Rispetto nei confronti di un collega, per giunta italiano. Claudio Ranieri sa quant'è dura la legge del calcio e dell'esonero che piomba tra capo e collo di un allenatore. Sa come ci si sente quando i sussurri diventano voci, poi indiscrezioni infine deflagrano nell'amara verità raccontata prima dai giornali e poi dai club. A Leicester, dopo aver compiuto il miracolo della vittoria in Premier e ottenuto la qualificazione agli ottavi di Champions, è stato trattato malissimo, con assoluta ingratitudine nonostante il grande lavoro svolto e gli ottimi risultati (anche in termini d'introiti economici) conquistati alla guida delle Foxes.

Restare in Inghilterra. Una congiura di spogliatoio – anche se negata con forza – lo escluse dalla squadra che lui stesso aveva contribuito a costruire allenamento dopo allenamento, con pazienza e disciplina, applicazione e determinazione. Adesso che il Watford ha fatto sapere di essere interessato a lui per il prossimo campionato, ‘sor Claudio' – che ha più volte manifestato la volontà di proseguire la propria esperienza di tecnico in Inghilterra – non ha detto no ma s'è riservato del tempo per decidere.

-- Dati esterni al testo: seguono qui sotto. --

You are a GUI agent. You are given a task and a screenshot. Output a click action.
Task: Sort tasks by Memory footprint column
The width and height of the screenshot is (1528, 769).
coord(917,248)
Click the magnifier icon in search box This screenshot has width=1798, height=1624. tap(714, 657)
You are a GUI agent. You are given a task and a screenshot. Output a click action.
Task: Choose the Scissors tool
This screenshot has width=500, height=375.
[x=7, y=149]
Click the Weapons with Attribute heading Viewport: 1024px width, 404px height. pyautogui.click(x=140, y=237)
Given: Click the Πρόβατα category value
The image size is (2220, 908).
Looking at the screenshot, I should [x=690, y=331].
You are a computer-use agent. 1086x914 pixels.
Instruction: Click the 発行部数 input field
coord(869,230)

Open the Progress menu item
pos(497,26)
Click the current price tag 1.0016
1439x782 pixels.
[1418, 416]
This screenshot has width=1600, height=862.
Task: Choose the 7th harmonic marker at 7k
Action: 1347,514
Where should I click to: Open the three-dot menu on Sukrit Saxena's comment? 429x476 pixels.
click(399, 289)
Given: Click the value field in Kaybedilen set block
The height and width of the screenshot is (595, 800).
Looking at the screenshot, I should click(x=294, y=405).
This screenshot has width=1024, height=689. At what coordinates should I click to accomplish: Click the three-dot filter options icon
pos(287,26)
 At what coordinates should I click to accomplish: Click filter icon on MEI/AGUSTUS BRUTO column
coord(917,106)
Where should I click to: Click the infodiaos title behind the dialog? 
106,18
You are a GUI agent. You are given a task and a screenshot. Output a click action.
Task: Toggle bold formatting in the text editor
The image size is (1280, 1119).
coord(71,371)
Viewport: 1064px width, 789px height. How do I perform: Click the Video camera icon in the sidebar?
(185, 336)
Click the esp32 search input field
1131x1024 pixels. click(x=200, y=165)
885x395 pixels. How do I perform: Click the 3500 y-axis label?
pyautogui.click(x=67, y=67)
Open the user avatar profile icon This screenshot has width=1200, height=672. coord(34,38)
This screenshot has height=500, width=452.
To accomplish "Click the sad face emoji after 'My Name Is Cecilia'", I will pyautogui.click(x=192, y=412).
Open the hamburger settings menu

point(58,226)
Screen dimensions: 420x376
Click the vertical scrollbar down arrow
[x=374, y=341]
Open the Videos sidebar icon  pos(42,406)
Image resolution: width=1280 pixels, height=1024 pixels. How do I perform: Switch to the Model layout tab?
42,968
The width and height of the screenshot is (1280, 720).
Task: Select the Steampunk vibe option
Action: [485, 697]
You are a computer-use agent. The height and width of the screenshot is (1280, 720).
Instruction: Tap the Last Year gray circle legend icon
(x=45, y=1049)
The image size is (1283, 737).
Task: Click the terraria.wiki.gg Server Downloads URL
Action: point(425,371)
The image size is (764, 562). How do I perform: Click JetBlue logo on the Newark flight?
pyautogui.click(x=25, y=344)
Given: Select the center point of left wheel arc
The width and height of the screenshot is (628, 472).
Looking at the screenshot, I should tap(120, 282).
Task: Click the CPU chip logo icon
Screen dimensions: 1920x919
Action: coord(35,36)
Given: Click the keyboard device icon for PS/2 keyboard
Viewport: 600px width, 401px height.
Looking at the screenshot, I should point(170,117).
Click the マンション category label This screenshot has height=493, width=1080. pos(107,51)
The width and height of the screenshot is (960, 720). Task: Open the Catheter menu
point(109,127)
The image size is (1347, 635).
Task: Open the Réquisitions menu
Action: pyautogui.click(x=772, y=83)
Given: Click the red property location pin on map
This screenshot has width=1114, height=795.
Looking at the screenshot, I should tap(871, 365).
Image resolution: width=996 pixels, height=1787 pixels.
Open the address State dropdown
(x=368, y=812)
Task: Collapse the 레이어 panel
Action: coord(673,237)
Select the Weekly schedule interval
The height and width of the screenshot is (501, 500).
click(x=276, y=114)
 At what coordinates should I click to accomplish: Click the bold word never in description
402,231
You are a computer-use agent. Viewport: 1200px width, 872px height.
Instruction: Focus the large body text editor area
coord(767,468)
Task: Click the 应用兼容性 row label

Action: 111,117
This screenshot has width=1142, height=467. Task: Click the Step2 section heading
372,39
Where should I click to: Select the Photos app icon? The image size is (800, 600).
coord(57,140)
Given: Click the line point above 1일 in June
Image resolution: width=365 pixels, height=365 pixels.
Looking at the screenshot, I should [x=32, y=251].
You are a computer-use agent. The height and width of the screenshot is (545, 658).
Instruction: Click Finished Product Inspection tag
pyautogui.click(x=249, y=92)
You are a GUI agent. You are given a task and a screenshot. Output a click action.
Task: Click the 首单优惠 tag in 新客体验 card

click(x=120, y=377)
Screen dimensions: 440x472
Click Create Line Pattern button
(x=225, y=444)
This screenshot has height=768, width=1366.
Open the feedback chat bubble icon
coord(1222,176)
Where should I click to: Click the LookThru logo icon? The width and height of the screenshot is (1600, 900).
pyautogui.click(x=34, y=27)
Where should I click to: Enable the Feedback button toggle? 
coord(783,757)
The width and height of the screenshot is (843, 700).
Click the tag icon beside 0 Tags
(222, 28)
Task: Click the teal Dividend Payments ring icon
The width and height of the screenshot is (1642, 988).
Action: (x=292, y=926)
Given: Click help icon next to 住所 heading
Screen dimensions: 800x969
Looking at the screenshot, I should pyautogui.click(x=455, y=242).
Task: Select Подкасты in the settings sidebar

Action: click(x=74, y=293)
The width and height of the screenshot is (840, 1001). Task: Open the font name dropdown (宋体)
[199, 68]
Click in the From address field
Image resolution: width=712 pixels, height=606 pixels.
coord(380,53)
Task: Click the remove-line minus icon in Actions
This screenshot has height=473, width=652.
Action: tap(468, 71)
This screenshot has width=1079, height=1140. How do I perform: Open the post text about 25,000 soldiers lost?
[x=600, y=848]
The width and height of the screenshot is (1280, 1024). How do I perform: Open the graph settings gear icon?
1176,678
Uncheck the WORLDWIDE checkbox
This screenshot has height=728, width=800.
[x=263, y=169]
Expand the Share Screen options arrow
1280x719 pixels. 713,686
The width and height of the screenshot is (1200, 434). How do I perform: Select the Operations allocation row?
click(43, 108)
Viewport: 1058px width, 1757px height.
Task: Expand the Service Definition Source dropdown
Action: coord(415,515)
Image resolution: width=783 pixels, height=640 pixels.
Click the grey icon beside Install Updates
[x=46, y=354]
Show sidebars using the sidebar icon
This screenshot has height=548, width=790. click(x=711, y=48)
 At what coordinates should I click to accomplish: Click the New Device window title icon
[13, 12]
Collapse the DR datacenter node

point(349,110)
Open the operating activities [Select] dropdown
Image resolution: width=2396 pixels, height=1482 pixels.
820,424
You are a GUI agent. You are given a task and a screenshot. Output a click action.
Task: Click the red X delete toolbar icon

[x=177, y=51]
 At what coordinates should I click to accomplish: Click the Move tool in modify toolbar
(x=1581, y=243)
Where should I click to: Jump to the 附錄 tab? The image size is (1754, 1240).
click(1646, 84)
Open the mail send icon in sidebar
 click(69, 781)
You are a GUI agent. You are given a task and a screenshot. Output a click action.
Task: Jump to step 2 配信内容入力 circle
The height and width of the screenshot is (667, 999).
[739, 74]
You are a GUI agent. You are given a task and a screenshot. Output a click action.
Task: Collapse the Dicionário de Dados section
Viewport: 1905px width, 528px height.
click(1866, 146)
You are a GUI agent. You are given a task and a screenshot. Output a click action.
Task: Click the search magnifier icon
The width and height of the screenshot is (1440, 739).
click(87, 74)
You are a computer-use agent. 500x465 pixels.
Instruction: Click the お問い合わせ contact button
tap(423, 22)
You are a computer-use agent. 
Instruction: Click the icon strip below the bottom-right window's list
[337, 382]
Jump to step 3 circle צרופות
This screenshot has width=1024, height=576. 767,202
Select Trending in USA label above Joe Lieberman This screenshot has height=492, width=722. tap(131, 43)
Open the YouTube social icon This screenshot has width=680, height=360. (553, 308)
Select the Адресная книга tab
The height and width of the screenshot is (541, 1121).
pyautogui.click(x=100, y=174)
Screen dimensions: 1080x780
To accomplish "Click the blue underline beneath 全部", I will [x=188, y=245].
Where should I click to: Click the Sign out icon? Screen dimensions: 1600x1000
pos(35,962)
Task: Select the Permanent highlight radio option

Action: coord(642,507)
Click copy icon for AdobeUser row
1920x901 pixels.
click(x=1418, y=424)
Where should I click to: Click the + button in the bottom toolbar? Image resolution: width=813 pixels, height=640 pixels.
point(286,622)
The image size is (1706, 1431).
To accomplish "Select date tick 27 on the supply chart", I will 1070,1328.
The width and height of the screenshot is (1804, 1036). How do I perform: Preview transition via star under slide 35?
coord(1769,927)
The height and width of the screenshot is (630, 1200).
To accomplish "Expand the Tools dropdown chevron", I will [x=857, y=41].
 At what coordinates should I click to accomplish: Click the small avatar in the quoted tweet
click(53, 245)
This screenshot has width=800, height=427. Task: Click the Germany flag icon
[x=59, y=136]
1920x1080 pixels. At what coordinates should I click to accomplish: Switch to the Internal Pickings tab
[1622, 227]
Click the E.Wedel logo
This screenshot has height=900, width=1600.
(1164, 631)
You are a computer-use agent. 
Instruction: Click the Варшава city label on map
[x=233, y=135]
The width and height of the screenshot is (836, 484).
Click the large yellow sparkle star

Cosa lo frena? Non il progetto della società a guida italiana (la famiglia Pozzo, la stessa al timone dell'Udinese) ma il profondo rispetto nei confronti di Walter Mazzarri, attualmente in carica sulla panchina degli ‘Hornets'. Ranieri considera uno sgarbo iniziare a trattare con il club in questo momento, quando la dirigenza non ha ancora chiarito la propria posizione con l'ex allenatore di Napoli e Inter, finito nel mirino anzitutto per la sua difficoltà d'ambientamento e con la lingue inglese. Discutere adesso sarebbe una caduta di stile imperdonabile, per questo l'ex Leicester ha rimandato ogni contatto.

Al Watford Ranieri troverebbe qualche ‘vecchia conoscenza' del campionato italiano: si tratta dell'ex milanista Niang, Behrami, Pereyra, Zuniga, Holebas e l’ex attaccante della Sampdoria Stefano Okaka. Ma è presto per valutare queste cose, Ranieri non vuole fare uno sgarbo a Mazzarri.